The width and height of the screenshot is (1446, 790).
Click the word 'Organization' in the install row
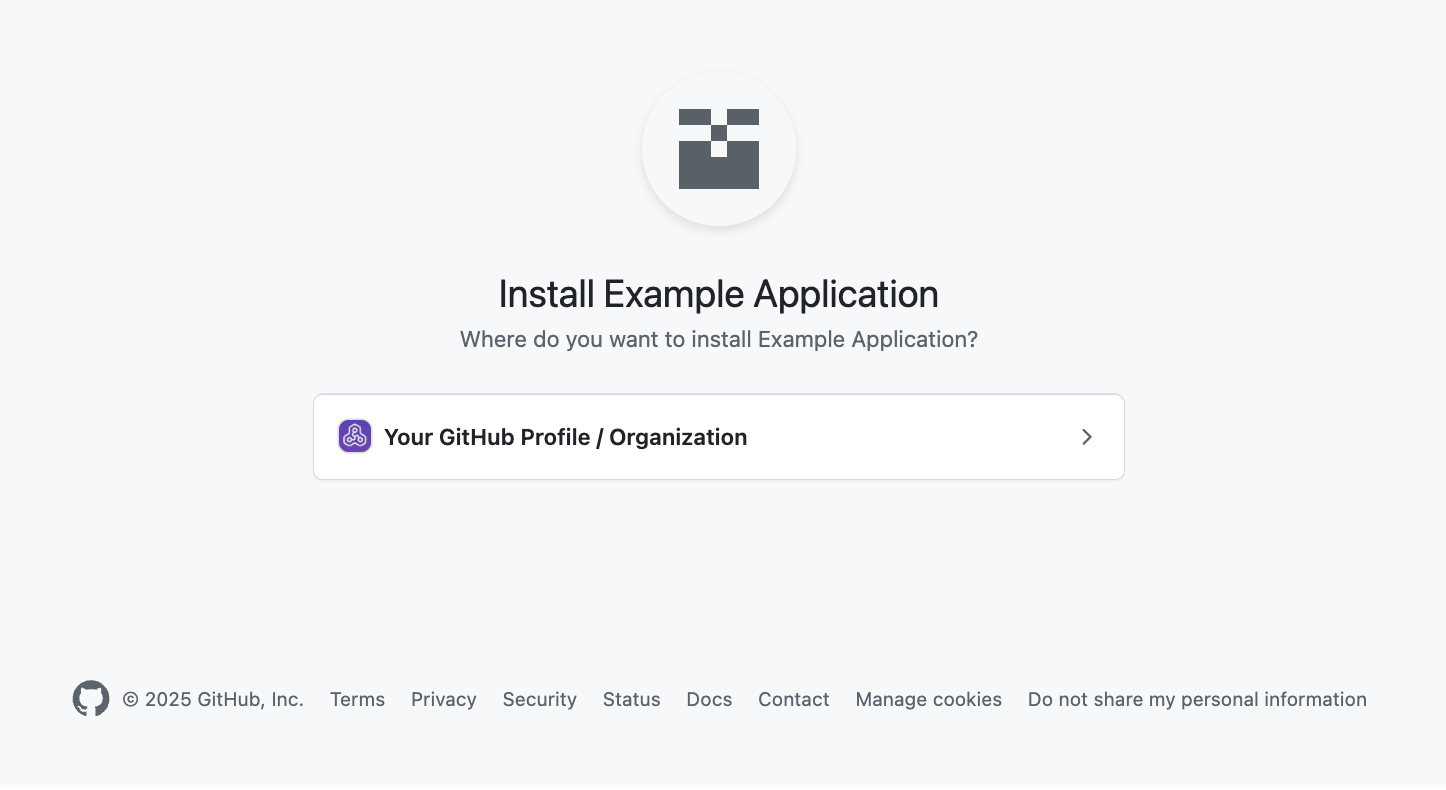click(678, 437)
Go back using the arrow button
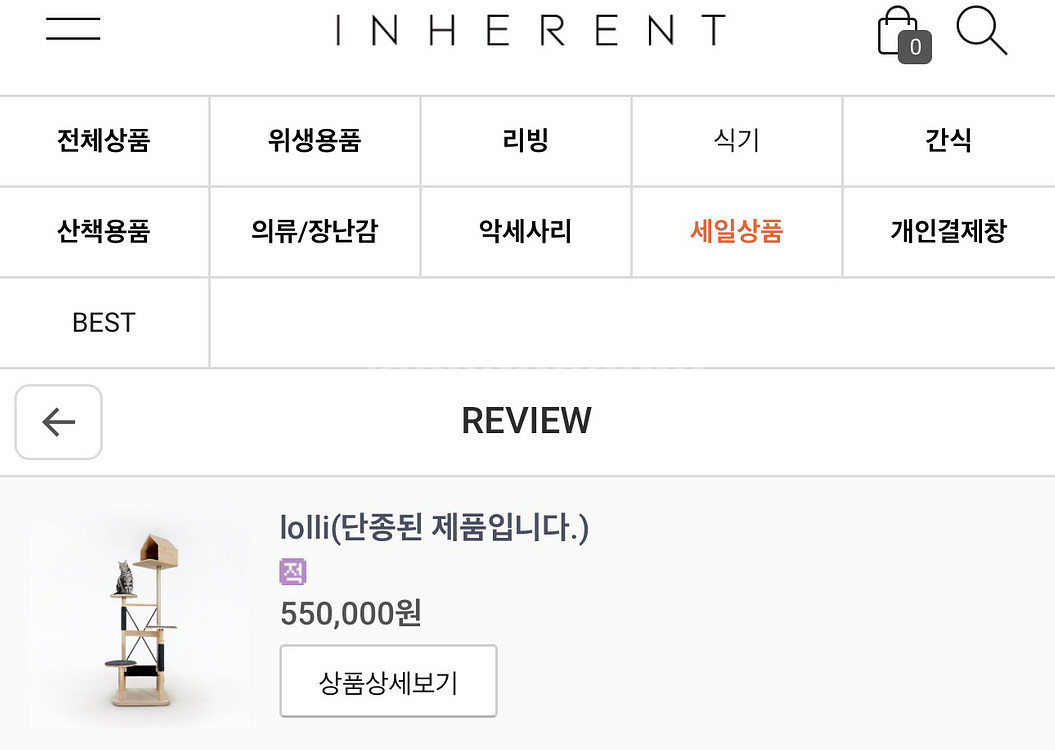 (58, 422)
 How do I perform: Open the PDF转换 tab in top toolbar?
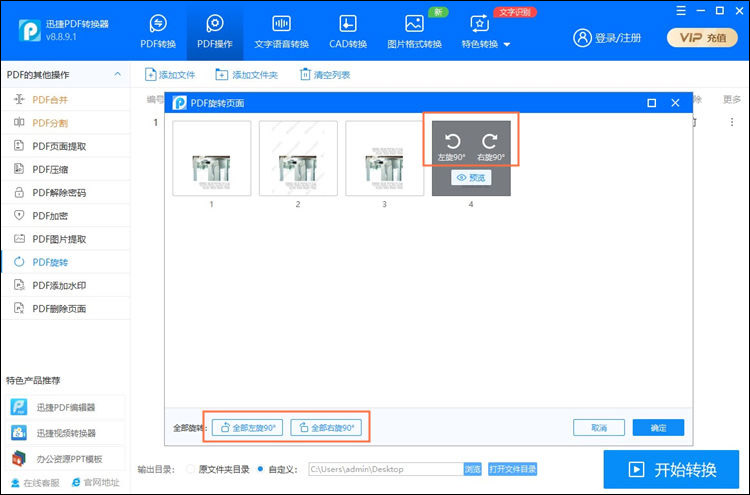(157, 31)
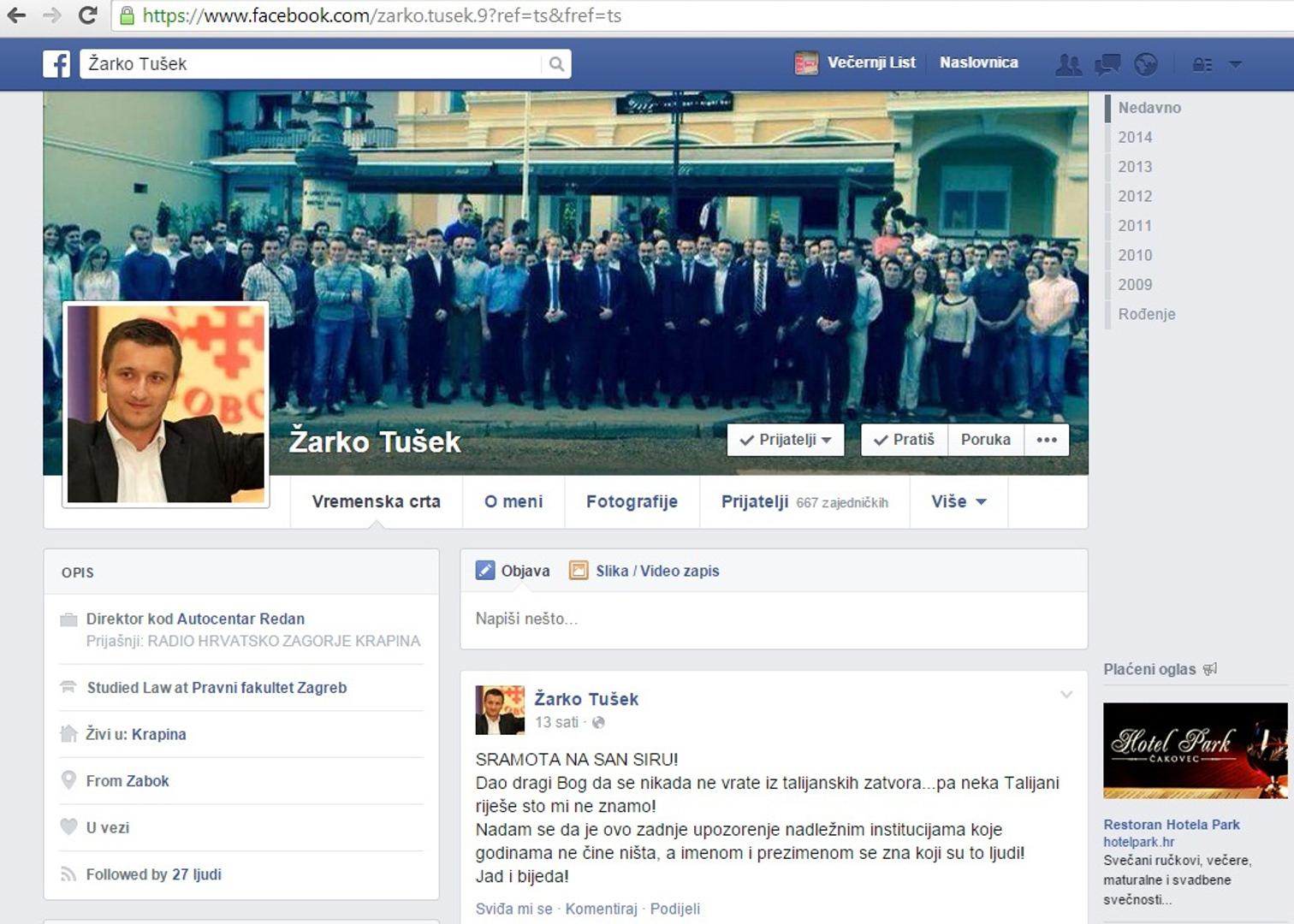This screenshot has width=1294, height=924.
Task: Open the friend requests icon
Action: [1068, 64]
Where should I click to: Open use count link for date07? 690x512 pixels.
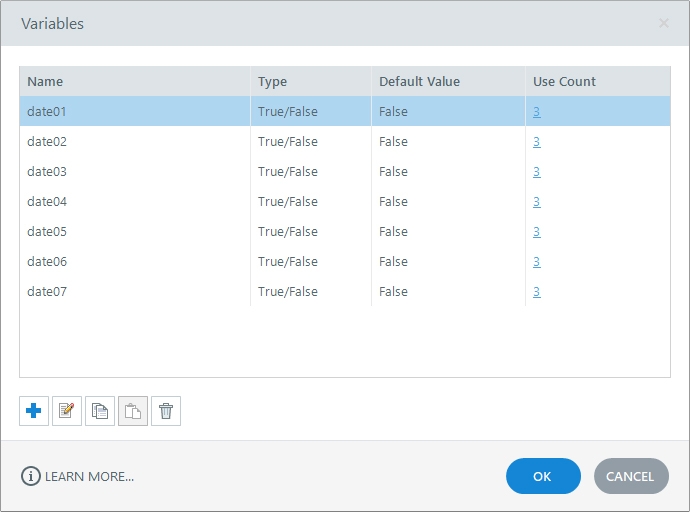click(x=537, y=292)
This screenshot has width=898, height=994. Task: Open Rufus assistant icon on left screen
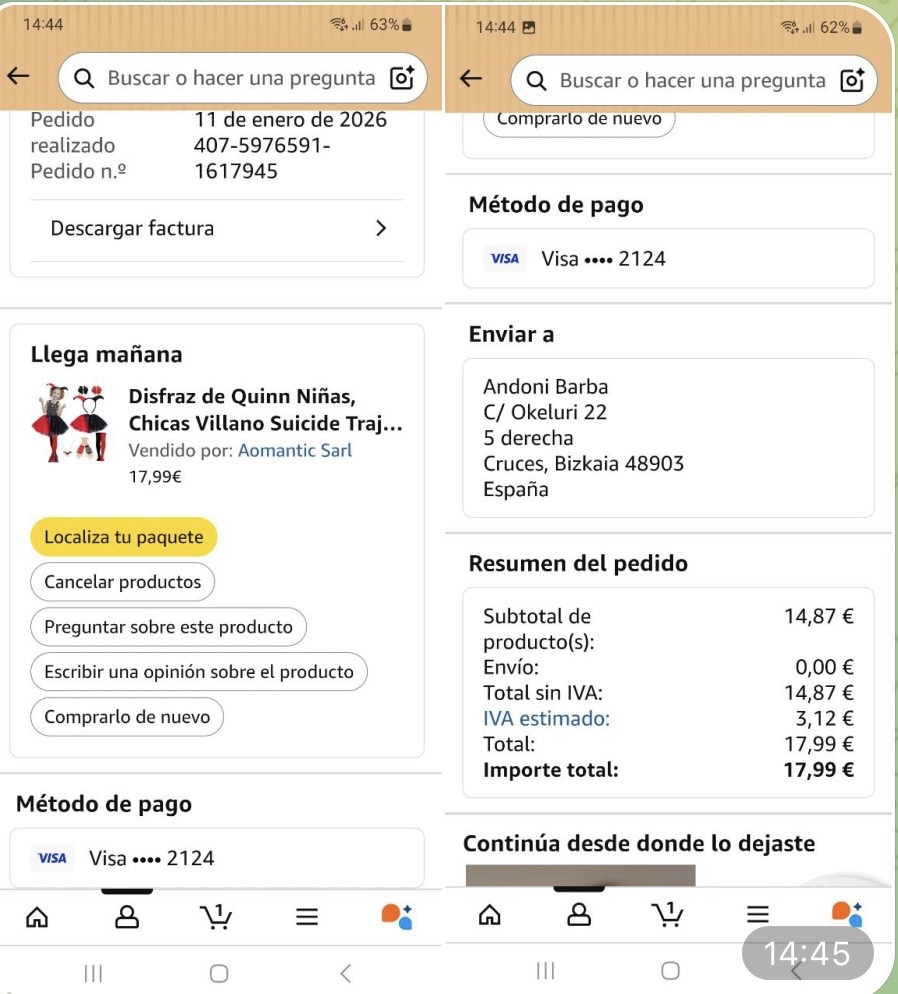[x=397, y=915]
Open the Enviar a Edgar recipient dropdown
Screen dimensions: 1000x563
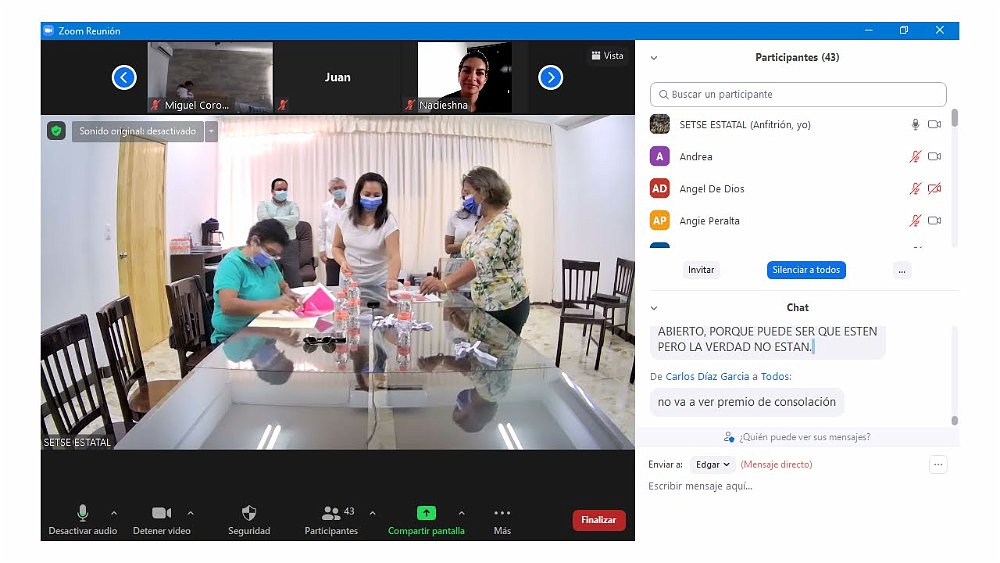coord(712,464)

◆ Work instructions:
Write the material out again exactly. Skip each picture.

◆ Result of this exercise:
The width and height of the screenshot is (1446, 790).
Click the word 'Organization' in the install row
click(678, 437)
Go back using the arrow button
 (58, 422)
 How do I perform: Open the PDF转换 tab in top toolbar?
(157, 31)
This screenshot has width=1294, height=924.
Task: Open the friend requests icon
Action: [1068, 64]
Where should I click to: Open use count link for date07? 690x512 pixels.
click(x=537, y=292)
This screenshot has width=898, height=994. Task: Open Rufus assistant icon on left screen
[x=397, y=915]
Open the Enviar a Edgar recipient dropdown
Screen dimensions: 1000x563
coord(712,464)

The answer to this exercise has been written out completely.